More an exercise in organising thoughts don't expect responses
- No dx for DS, yet all his quirks and difficulties remain. I think this is the most misunderstood bit....failure to find an official label does not result in a well behaved child but in a child who has unofficial labels. DS is now labelled impulsive, ignoring instructions, unsocial, badly parented and many other terms. I have to endure the same meltdowns but feel I am to blame for them all somehow. Glad that the appointments are over (for DS) I really hated them and wouldn't sleep on the run up to them.
- Do I redo the parenting course in real life that I have already done online. Just because it might magically help ? Where do I find help from otherwise. What help is there when poor parenting only affects one (maybe two if we include toddler DD3) child out of four in the same family. Maybe find an alternative course as the Triple P course, taught me nothing new.
- I need to reduce the anxiety. We all need more sleep. DS needs to move into his own bedroom at some point. We want him to be able to stay on a floor on his own OR go upstairs to toilet without one of us going with him. Would prefer for him to stop talking about death and dying but I remember DD1 having such a phrase and this might be avoidable.
- School. DS has a lot of issues surrounding school. Especially getting into school in the morning. The last 18 months have been hell in this respect. But I have learnt to handle DS better but it can still take 40 minutes to walk the 10 minute walk in the morning. DS still kicks out, hits, cries, shouts and refuses to walk. This makes our mornings stressfull for everyone. The temporary favour of being able to drive into the school carpark really helped. I am unsure whether this will be extended beyond the Easter deadline. But this is the single most stress relieving thing we have atm. Fingers crossed it is something we continue to do, I cannot explain how massively helpful this is to our morning routine.
However DS continue to be told off and punished for his behaviour in school, on a nearly daily basis. Shouting out, not listening, not following instructions are the main complaints.
- Friends. DS really struggles with other children. He stands too close and shouts a one sided monologue at them usually about Minecraft or Skylanders. DS wants and feels he has 30 best friends in his class but that is not true. He rarely gets any playdates or party invites. Could I stand doing more play dates when DS will only play the computer at them and not do anything else. He doesn't even play with a family friend child who he has known all his life. Just sits in the corner and plays lego/PC.
If SALT continue their social classes..which we are on a waiting list for. These would be very helpful to DS.

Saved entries
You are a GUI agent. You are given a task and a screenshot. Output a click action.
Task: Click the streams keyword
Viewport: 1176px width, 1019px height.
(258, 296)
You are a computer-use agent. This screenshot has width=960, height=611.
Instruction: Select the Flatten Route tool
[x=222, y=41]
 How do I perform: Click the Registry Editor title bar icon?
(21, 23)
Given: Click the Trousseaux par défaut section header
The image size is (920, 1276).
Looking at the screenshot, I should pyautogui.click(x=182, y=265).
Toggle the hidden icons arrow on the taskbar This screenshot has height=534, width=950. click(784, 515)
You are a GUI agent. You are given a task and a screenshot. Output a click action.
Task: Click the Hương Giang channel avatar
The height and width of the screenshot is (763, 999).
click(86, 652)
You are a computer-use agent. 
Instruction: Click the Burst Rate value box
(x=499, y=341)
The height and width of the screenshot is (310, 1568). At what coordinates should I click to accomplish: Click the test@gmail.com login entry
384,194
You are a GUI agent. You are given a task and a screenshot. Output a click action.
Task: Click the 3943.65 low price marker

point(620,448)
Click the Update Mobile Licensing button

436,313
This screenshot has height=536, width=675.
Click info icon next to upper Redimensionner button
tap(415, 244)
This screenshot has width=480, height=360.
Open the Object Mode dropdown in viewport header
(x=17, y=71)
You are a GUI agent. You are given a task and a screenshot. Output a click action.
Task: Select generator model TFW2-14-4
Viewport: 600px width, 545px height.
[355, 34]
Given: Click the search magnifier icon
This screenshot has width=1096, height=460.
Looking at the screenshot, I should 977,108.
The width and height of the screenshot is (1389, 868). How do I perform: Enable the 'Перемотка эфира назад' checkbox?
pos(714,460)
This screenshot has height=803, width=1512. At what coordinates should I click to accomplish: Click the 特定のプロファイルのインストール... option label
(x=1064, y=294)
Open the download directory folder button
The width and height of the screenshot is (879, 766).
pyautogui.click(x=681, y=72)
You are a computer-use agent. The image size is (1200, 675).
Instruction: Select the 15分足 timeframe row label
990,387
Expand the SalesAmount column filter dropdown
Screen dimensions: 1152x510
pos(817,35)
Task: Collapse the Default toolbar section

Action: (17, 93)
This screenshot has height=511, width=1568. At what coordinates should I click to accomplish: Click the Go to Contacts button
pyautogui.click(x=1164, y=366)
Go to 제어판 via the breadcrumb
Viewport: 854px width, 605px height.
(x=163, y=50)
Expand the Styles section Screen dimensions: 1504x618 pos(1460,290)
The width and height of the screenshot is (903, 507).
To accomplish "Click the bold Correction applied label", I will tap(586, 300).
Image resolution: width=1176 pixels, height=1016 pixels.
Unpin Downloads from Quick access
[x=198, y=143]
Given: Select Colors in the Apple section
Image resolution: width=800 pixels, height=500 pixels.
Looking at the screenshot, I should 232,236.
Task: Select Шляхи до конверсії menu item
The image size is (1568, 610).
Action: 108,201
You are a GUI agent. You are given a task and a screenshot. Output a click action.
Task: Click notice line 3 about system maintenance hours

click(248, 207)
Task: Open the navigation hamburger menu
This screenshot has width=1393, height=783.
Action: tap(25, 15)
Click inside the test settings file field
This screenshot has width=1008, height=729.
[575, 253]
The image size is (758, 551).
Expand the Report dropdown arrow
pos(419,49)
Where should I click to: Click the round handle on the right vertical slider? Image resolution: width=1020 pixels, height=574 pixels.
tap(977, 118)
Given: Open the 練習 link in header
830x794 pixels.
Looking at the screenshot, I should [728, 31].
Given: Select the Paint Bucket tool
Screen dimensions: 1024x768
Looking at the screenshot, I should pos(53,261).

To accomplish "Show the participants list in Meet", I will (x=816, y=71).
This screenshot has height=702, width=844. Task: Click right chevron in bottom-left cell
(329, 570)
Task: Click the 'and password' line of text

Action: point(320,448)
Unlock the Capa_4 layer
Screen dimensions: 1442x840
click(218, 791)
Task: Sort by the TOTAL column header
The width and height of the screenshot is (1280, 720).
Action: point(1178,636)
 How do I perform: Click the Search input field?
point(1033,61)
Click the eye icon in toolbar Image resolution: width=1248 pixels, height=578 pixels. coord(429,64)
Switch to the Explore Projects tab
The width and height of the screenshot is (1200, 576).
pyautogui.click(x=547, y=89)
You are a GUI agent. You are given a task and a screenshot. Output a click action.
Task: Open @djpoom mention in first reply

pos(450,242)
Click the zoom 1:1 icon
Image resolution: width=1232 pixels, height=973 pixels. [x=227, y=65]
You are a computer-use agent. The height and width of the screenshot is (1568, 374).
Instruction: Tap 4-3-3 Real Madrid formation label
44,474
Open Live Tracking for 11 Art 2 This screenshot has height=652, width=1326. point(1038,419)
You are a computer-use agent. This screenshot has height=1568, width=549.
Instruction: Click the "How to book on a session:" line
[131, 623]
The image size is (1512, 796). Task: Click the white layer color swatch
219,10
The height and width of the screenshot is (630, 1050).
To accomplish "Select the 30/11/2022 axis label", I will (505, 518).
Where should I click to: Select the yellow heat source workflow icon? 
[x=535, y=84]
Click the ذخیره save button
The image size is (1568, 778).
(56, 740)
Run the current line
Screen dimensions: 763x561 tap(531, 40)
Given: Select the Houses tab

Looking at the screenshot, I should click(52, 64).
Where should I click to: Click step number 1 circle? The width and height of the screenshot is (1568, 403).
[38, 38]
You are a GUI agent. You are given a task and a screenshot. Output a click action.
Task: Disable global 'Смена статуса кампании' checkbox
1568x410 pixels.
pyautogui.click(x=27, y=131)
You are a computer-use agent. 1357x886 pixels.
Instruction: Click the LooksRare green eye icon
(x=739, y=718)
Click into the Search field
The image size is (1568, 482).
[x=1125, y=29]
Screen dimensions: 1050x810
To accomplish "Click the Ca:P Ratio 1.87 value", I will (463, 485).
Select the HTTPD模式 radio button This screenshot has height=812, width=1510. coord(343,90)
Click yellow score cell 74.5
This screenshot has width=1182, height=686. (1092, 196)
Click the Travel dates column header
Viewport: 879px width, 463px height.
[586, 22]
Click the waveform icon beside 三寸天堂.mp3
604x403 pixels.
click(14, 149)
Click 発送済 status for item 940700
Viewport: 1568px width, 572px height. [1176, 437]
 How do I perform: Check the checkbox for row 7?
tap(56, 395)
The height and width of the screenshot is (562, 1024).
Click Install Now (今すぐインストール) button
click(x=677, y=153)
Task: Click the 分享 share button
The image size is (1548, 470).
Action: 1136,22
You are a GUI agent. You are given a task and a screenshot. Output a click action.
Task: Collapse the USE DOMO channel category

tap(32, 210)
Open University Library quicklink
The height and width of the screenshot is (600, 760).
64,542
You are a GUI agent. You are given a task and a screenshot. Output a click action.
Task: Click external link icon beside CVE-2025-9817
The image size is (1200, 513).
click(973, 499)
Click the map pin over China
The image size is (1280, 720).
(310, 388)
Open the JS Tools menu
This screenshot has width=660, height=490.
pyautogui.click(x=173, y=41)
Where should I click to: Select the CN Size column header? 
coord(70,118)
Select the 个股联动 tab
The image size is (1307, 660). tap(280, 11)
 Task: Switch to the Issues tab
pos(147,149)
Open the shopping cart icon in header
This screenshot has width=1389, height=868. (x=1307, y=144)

▶ EXERCISE
According to the post about DS, what does DS still do on the morning walk to school? List each thing. Rely only on the text, not on the records.

▶ ANSWER SPACE
- Kicks out
- Hits
- Cries
- Shouts
- Refuses to walk